▸ **Objective 1**
The opinion piece on compassion and wealth generation names several groups who, under the view it criticizes, are spared consequences. List every one of those groups.
▸ **Objective 2**
Extend the opinion piece on compassion and wealth generation by writing what comes after its final sentence.

▸ **Page excerpt**
○ ○ ○
Our culture has been shaped by the godless notion that compassion means the abolition of consequences. Addicts should be given a free home and a safe place to kill themselves. Career criminals should either be released, or sequestered away in a resort prison where he can think about what a bad boy he’s been. Corrupt politicians should be allowed to weasel their way out of straight answers and accountability structures. But God will not be mocked, nor can the fixed order of his creation ultimately be undermined.   

What would you do if I told you that the most important part of wealth generation was . . . generating wealth? Would you be surprised? Would you look at me like I’d just told you that the wheels on the bus do, in fact, go round and round?

One might hope.

Sadly, we no longer live in times where we can assume general agreement on basic facts. Thus, instead of the time-tested formula for prosperity, otherwise known as labour → wages → reinvestment, we must languish under the auspices of “progressive” math, which looks like labour → taxation → redistribution. Which really just looks like an approaching renaissance of soviet-style living blocks.
○ ○ ○
▸ **Recorded information**
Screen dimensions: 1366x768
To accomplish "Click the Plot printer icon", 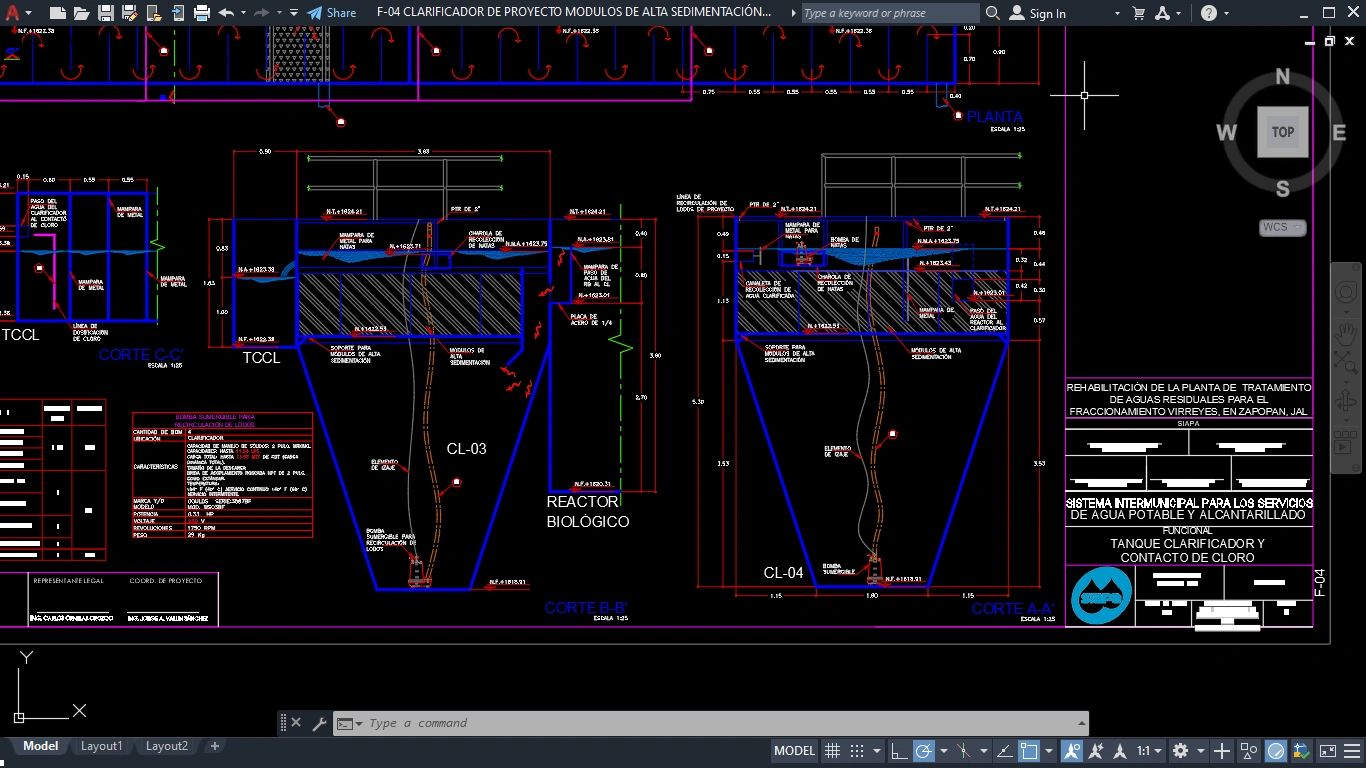I will click(x=202, y=13).
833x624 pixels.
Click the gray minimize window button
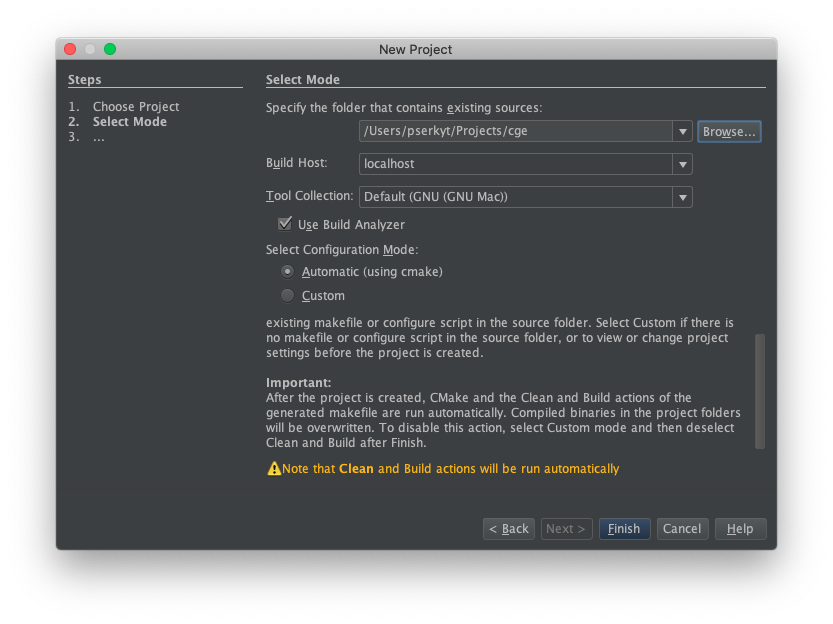90,49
○ ○ ○
▸ **Answer 1**
Addicts, career criminals, and corrupt politicians.

▸ **Answer 2**
One of the results of this new formula rollout has been the steady acceptance of what might be called “bailout culture.” Bailout culture develops when half-dead businesses, organizations, and institutions are supplied with indefinite transfusions of government money. What revived my attention on the topic was recently learning that Ontario has pledged 1.2 billion dollars towards “beleaguered colleges and universities,” but the truth is that most of Canada’s infrastructure has been consuming snowbank-sized quantities of government sugar for decades. Which explains why it’s so inefficient, unproductive, and hard to watch climb the stairs.

Part of the problem is that a hungry state never wants to let go of its vested interests, even when its skin is falling off in sheets. They also know they won’t have to. You see, it doesn’t matter how unproductive your interests are, so long as everyone is forced to use them. So good luck trying to sell milk outside of the Canadian Dairy Cartel — I mean Commission; which incidentally received 4.7 million of your tax dollars in 2021.

The other part of the problem is that most of us have been conditioned to believe regulated bodies can do a better job of running stuff than private-sector bodies. And we only believe that because we’ve been conditioned to believe the government is a lean, mean, organized machine, when really it’s more like the first UNIVAC computer, which spent thirteen hours trying to spell “hat.” Thomas Sowell puts his finger on the problem: “[R]ight now there is a widespread belief that the unregulated market is what got us into our present economic predicament, and that the government must ‘do something’ to get the economy moving again.”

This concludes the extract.